Rolf Kirkvaag (20 September 1920 – 24 January 2003) was a Norwegian journalist, and a radio and TV personality. He worked for NRK, the Norwegian state broadcasting network, between 1947 and 1959, and 1969 and 1990. From 1972 to 1985 he was entertainment director.

Already a popular public persona, his fame grew enormously after an incident in 1956. Kirkvaag was among the passengers on a Braathens SAFE plane that crashed by Hommelfjell, in what is known as the Hummelfjell Accident. Two people were dead and ten still alive after the crash. Kirkvaag – with a broken bone in his foot – and another passenger had to walk 18 km for help. The incident made Kirkvaag a national hero, and he has since been referred to as Norway's first celebrity.
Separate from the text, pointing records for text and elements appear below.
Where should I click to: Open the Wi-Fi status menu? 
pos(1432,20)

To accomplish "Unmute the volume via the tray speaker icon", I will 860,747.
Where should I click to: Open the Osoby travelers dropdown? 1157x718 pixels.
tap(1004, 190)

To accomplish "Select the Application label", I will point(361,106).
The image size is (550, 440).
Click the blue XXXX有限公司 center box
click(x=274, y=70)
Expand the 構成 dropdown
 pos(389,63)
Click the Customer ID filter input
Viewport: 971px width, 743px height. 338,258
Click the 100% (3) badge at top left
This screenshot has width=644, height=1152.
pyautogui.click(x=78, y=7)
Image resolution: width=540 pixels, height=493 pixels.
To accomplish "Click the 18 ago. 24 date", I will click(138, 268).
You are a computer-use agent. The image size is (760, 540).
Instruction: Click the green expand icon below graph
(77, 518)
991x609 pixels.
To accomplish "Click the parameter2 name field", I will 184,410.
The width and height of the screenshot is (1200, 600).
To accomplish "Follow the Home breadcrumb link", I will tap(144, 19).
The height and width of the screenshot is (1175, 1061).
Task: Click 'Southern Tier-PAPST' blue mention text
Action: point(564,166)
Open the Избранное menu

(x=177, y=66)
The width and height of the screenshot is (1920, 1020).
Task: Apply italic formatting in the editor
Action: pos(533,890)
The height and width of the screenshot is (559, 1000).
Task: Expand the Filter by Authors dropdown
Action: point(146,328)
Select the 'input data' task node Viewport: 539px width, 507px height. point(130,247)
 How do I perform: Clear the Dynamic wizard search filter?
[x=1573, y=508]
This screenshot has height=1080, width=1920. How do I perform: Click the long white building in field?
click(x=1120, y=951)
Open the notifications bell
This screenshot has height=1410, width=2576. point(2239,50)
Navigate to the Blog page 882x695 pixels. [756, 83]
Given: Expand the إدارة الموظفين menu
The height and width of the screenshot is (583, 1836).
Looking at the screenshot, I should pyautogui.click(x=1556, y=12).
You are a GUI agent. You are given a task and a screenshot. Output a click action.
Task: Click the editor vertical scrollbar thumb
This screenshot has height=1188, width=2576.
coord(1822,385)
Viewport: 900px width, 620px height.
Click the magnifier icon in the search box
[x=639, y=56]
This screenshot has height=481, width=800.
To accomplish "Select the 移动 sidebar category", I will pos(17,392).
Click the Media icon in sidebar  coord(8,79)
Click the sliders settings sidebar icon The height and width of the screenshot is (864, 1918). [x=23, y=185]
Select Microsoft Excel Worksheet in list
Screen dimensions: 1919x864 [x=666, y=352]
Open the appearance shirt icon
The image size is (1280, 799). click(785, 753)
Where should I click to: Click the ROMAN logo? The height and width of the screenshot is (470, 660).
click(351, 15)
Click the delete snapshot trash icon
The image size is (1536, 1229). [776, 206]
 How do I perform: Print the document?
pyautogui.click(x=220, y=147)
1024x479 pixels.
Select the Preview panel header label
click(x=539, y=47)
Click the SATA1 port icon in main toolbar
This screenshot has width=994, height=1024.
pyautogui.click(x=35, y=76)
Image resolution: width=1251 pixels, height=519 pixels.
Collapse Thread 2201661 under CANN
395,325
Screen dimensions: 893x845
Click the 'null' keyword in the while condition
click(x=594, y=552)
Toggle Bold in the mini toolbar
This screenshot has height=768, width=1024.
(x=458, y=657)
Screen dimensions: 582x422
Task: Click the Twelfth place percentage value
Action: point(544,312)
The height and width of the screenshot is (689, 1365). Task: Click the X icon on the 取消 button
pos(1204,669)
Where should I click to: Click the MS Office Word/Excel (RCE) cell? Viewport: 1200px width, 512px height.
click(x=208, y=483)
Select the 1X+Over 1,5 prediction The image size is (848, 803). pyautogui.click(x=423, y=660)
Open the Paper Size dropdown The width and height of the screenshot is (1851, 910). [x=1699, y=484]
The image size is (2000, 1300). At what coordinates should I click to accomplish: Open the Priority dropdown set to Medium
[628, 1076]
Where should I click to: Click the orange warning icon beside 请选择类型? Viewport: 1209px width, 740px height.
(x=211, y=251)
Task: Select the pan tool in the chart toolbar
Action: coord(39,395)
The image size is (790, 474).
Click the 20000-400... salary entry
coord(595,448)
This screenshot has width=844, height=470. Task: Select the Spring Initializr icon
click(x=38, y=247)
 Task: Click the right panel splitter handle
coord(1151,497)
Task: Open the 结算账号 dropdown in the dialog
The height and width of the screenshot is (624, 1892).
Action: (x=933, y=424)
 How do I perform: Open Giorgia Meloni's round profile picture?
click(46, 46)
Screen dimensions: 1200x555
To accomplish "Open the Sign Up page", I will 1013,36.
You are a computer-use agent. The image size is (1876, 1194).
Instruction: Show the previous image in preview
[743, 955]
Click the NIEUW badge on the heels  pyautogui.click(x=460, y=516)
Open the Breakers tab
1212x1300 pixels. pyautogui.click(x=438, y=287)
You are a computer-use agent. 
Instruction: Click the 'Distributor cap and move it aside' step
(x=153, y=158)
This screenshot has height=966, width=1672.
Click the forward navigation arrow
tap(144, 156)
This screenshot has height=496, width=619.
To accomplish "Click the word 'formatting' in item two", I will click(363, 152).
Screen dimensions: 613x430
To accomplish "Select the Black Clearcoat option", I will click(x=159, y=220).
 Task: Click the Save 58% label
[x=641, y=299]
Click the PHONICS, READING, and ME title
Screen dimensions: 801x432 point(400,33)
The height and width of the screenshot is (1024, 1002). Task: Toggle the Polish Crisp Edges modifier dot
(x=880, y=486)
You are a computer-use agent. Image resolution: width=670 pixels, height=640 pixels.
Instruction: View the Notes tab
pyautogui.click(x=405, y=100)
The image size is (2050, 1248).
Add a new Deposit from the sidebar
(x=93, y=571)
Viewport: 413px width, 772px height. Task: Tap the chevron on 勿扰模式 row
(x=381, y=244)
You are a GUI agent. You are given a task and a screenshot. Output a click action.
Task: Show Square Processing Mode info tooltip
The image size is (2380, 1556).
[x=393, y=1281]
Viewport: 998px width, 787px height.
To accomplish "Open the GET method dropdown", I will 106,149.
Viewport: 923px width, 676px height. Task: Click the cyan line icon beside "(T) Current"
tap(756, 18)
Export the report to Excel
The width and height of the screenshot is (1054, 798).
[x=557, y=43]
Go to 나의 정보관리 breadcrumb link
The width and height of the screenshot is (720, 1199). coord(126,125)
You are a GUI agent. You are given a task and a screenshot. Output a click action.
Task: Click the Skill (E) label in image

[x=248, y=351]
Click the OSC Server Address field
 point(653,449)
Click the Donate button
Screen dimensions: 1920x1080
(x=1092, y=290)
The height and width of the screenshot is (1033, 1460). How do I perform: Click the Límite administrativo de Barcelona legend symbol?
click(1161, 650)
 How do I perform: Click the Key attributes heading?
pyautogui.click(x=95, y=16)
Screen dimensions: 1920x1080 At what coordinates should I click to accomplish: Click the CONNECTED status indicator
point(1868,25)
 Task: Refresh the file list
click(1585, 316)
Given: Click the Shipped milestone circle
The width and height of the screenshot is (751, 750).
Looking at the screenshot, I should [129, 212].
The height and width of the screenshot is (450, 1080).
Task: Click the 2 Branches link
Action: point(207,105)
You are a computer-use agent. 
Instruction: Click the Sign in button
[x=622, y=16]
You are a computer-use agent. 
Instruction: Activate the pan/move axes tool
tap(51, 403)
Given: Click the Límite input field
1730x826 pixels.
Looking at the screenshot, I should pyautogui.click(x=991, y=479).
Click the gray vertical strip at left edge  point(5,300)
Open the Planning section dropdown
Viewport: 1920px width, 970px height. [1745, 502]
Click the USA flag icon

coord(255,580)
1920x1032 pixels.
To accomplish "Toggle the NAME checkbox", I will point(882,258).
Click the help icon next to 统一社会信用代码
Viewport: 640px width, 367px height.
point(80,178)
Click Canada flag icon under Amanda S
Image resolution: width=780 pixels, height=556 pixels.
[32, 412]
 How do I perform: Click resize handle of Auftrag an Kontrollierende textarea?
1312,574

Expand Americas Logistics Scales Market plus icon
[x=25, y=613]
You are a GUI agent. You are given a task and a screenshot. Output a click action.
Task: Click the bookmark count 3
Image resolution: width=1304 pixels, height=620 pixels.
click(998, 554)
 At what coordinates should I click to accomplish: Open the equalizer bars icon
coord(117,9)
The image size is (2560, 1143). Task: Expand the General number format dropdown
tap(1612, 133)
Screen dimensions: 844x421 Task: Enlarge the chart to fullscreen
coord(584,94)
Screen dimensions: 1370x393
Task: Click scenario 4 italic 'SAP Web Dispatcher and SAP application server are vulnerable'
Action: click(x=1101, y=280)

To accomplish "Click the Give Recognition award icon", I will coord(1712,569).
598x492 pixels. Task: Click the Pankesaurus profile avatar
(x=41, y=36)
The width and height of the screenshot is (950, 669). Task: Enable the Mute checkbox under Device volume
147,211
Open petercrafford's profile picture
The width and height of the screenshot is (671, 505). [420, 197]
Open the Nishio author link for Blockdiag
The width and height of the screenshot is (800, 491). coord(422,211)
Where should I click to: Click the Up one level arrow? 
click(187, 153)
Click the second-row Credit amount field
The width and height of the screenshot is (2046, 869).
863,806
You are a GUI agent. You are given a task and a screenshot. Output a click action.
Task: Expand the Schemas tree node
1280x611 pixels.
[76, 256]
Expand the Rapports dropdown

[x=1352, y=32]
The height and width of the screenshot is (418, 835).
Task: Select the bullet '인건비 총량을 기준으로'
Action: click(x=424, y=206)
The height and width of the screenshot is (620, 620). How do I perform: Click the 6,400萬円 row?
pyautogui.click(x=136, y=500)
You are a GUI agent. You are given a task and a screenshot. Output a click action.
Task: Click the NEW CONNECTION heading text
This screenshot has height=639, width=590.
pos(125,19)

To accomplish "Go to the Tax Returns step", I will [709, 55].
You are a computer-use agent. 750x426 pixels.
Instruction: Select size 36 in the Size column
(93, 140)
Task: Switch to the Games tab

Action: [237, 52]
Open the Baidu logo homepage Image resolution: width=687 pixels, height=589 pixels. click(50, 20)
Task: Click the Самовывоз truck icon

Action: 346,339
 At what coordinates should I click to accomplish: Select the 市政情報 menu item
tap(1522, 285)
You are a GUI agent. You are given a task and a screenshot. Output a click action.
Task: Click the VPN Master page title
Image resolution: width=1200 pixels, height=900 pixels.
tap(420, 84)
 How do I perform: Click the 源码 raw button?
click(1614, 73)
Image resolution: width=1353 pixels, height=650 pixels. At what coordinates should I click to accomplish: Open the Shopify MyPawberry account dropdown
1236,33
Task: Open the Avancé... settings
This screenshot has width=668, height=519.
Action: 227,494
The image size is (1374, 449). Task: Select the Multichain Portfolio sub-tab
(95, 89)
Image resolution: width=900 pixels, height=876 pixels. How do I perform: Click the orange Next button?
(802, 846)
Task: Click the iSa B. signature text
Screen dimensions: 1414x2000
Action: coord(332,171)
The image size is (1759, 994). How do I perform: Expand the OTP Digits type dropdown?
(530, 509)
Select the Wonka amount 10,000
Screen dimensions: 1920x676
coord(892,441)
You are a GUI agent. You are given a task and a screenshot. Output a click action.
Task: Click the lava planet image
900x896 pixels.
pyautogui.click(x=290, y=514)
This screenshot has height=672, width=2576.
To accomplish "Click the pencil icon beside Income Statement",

Among the shows he hosted were the children's show Titten Tei and the radio quiz show 20 spørsmål (20 Questions). He was also a commentator for numerous sporting events, like the 1952 Winter Olympics. Rolf Kirkvaag's son, Trond Kirkvaag, was a well-known television comedian. Trond, who died in 2007, wrote a controversial biography of his father shortly before his own death. Here he described Rolf's darker side, and alleged that he had been an emotionally distant and occasionally violent father.